Drawings tinted with watercolours, for example, are occasionally shown within installations as “mere” colour copies, slide shows, or plots, or they appear on monitors as scanned images animated into clips. The images are thus relieved of the original’s classical significance, as an essential characteristic of the art world’s economic creation of added value, and symbolically positioned within an exploitative context of visual material’s permanent reproducibility and availability. These context references include urban advertising posters, kinematical space, and architecture as a spatial medium.
Away from the space opened by the depictions’ subject matter, other spatial (image) constructions with different connotations are evoked and positioned in the context of art’s spatial and discursive setting. Alongside the images transformed by the media, which are partly produced and presented in the form of video projections – or immaterial images – the installation-like settings constitute themselves through exemplary, architectonic sculptural elements that not only intrude upon the primary space of exhibition rooms, but also define the space of artistic work and, at the same time, function as projection walls or surfaces for hanging pictures.

These individual components are condensed into installations and based on the conceptually informed interplay of the most diverse image categories, levels of media, and spatial structures through which emerge specific narrative fragments that are anchored within each element. The overall narration, which is inscribed in the spatial arrangement, consists of individual parts that function along a formal-aesthetic structure like textual chapters. These stories reside between reality and fiction.

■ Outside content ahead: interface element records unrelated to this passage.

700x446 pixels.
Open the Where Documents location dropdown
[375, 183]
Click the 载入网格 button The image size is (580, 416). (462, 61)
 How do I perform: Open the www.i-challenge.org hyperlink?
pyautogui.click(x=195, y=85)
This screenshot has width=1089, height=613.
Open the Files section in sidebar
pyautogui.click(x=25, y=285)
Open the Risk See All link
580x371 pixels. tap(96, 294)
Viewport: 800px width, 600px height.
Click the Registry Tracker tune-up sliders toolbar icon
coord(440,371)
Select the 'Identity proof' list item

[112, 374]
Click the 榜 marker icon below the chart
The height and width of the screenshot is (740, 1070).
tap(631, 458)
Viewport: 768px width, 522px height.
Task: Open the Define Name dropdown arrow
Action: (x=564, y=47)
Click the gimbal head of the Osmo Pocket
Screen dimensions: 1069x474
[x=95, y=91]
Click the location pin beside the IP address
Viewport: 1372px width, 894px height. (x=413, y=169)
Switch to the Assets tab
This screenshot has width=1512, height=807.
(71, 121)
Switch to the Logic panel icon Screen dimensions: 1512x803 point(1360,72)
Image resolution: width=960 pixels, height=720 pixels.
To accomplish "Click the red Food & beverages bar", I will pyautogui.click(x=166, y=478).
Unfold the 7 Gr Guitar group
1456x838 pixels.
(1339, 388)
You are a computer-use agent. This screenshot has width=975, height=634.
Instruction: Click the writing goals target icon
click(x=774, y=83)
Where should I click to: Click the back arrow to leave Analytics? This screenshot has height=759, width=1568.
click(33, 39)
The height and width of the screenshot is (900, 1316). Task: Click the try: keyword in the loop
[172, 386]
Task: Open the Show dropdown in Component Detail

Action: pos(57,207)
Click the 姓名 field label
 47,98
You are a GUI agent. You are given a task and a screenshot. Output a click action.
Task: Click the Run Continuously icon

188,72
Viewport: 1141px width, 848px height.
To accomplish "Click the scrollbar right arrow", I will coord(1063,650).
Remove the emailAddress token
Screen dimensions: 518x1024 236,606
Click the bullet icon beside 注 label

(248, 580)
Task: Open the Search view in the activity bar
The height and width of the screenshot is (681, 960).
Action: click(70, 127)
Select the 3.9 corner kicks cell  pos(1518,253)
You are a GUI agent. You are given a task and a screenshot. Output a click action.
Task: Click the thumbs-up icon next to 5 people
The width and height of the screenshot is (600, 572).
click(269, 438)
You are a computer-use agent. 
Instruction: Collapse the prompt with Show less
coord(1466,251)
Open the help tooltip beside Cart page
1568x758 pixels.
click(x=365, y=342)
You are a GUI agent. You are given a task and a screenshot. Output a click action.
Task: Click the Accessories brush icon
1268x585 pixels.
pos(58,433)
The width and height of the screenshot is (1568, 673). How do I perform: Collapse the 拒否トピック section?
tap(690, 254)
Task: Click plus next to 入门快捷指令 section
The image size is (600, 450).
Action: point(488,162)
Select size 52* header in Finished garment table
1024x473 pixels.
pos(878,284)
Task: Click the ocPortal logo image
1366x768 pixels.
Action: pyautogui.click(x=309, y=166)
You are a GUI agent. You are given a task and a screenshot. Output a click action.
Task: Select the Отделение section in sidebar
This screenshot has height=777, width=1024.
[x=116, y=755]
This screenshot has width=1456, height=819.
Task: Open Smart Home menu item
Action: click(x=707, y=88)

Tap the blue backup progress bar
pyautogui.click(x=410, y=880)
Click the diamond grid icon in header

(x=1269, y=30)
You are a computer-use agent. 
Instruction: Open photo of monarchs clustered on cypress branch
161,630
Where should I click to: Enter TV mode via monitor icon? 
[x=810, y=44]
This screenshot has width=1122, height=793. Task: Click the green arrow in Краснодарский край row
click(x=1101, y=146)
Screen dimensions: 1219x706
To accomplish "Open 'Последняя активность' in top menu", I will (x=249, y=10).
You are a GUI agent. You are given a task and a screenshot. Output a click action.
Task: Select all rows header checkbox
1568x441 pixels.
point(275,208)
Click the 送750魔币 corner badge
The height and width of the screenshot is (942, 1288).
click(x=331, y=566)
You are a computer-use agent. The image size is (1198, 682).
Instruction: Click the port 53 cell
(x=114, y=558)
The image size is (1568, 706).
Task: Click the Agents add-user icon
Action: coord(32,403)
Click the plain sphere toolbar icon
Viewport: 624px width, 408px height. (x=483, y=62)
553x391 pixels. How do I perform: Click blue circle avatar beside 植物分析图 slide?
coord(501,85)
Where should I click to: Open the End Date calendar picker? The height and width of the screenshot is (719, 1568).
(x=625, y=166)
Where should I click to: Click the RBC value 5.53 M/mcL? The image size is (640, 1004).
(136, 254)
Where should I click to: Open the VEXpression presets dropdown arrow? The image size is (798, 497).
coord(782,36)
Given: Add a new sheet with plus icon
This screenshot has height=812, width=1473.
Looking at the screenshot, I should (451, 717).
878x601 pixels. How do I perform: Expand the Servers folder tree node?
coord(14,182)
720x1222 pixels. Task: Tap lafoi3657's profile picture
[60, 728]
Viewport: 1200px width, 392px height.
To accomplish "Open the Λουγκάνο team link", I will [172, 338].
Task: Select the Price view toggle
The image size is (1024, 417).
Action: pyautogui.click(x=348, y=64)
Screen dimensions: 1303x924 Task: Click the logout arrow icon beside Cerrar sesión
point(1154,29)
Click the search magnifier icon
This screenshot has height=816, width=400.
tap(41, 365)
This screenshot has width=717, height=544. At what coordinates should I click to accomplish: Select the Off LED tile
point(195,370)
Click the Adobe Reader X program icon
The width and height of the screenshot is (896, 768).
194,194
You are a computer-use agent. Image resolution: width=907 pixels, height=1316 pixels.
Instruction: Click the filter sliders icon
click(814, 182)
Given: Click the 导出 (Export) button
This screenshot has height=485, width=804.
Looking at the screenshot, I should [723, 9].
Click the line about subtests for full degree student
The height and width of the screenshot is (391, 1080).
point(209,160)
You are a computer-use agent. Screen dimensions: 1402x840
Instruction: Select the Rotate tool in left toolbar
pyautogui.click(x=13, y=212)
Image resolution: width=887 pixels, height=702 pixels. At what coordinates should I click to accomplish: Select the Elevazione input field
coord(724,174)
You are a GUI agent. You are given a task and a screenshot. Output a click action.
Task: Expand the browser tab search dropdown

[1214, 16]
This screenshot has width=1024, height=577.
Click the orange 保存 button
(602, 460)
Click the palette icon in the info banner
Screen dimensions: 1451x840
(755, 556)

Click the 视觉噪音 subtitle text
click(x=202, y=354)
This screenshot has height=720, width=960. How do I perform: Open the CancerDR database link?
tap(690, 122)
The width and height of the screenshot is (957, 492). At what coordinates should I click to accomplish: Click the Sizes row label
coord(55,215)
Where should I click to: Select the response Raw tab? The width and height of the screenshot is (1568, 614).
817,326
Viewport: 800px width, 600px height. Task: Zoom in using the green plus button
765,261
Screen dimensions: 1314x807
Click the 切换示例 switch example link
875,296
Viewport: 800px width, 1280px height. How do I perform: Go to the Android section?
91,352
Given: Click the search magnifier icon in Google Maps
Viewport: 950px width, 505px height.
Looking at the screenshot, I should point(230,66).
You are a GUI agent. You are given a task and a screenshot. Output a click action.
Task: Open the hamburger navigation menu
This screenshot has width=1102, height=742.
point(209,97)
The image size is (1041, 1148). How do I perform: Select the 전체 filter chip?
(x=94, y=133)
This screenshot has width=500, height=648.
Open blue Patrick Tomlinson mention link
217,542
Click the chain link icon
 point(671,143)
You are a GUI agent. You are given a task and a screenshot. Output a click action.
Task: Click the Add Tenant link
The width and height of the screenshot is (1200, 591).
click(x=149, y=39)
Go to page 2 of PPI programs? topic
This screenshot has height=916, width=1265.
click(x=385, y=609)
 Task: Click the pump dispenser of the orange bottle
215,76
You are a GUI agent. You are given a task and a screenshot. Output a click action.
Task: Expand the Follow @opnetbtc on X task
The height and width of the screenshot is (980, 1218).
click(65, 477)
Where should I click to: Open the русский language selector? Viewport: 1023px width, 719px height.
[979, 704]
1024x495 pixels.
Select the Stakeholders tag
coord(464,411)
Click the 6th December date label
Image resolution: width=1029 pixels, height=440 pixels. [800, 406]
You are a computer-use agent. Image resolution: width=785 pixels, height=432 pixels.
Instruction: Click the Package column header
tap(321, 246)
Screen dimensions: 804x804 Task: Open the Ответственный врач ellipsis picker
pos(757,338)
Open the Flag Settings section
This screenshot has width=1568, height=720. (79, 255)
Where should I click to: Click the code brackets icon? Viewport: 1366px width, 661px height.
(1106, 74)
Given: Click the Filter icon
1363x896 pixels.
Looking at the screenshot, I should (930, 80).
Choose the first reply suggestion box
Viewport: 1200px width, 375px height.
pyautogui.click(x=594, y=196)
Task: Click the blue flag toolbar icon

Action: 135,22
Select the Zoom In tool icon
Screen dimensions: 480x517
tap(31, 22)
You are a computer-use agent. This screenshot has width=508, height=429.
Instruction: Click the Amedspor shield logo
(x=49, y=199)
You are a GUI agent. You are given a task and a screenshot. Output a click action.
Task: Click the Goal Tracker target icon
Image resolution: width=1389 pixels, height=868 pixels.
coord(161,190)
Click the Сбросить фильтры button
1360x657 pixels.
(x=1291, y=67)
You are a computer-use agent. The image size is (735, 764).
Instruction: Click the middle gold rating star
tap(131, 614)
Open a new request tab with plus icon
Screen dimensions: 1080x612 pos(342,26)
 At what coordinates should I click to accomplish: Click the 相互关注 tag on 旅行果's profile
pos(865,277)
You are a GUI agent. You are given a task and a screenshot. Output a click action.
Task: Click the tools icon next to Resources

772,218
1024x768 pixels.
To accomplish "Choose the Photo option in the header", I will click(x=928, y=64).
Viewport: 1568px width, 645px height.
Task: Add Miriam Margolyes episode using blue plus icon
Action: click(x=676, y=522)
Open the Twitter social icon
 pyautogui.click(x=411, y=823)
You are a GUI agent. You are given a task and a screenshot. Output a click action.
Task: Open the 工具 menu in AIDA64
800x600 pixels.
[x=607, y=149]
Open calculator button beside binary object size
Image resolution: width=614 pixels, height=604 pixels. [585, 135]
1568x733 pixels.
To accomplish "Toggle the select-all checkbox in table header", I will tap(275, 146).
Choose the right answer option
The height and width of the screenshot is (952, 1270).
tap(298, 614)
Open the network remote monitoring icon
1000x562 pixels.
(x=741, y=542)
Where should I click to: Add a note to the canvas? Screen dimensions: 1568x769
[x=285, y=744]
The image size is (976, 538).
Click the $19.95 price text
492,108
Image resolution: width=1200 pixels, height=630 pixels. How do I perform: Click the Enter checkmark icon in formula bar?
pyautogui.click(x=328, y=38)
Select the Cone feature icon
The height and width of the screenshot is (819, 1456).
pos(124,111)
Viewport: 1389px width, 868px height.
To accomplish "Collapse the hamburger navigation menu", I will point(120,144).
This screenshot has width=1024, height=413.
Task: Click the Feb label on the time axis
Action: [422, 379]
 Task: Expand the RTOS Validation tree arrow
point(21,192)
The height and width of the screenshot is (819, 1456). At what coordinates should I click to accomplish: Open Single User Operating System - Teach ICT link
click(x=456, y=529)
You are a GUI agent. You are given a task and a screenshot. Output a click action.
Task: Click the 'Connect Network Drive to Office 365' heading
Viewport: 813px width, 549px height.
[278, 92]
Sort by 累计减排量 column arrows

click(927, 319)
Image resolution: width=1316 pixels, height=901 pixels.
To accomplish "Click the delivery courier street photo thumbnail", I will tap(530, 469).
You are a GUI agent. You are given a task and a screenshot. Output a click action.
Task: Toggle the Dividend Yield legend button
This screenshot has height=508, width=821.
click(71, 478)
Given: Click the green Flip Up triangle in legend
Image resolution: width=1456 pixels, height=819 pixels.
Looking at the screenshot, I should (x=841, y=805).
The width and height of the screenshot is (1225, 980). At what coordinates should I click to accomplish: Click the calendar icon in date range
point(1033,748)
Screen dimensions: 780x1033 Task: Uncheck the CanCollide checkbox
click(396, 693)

Although they emanate from real at times almost factual situations, a documentary claim is not immanent; rather, they take aim at the imaginary.

The three videos that make up Schon siegt die fiktion über die realität... (Yet fiction prevails over reality...) are shown on monitors in the exhibition and are based on texts that have circulated in the chat rooms of virtual cities. These texts are in deliberate conflict with the video’s animated drawings. While the texts attest to a disparate experience of reality, the seemingly naive drawing style of the videos suggests the existence of a beautiful, ideal world. Although the three comic strips correspond to and resemble each other, they are slightly divergent and appear to repeat themselves in almost imperceptible variations. This impression of repetition is supported and broken in equal measure by the sound that accompanies the animated cartoons in irregular intervals, because the musical noise begins in harmony and ends by a slight shift in tonality in disharmonies. The sound not only functions merely as a foiling moment for the videos but also leads to a temporary reprogramming of the plotted and hung poster-like drawing of a city panorama. The connection between the films and the panorama is not only created by the sound, but also primarily occurs on the compositional-conceptual level, because the filmic episodes are applied as situations that are zoomed out of the cityscape. The view of the city, which uses the idealized form of the panorama characteristic of art history as an opportunity for the simulation and representation of urban space, shows collaged city spaces that are utilized by diverse social and cultural groups. At the work’s core is the questioning of similarities and differences of virtual and analogue spaces, as well as the examination of the power of definition in the sense of the act of speaking as the predominant activity in digital space and of the illustration as an artistic act.

In her installations Michaela Schweiger combines complex variants of image production connoted by the media with diverse historic and modern spatial concepts and theories, all of which refer to the production of artistic images as designs of (spatial) utopia, on the one hand, and, on the other, position the symbolic appropriation as an extension or analysis (of socio-political) utopia through art as a process of social and aesthetic action.


Ulrike Kremeier, art historian and curator, lives in Berlin and Brest. She has been director of the project space plattform berlin since 1995 and the Centre d´Art Passerelle (Brest) since 2006.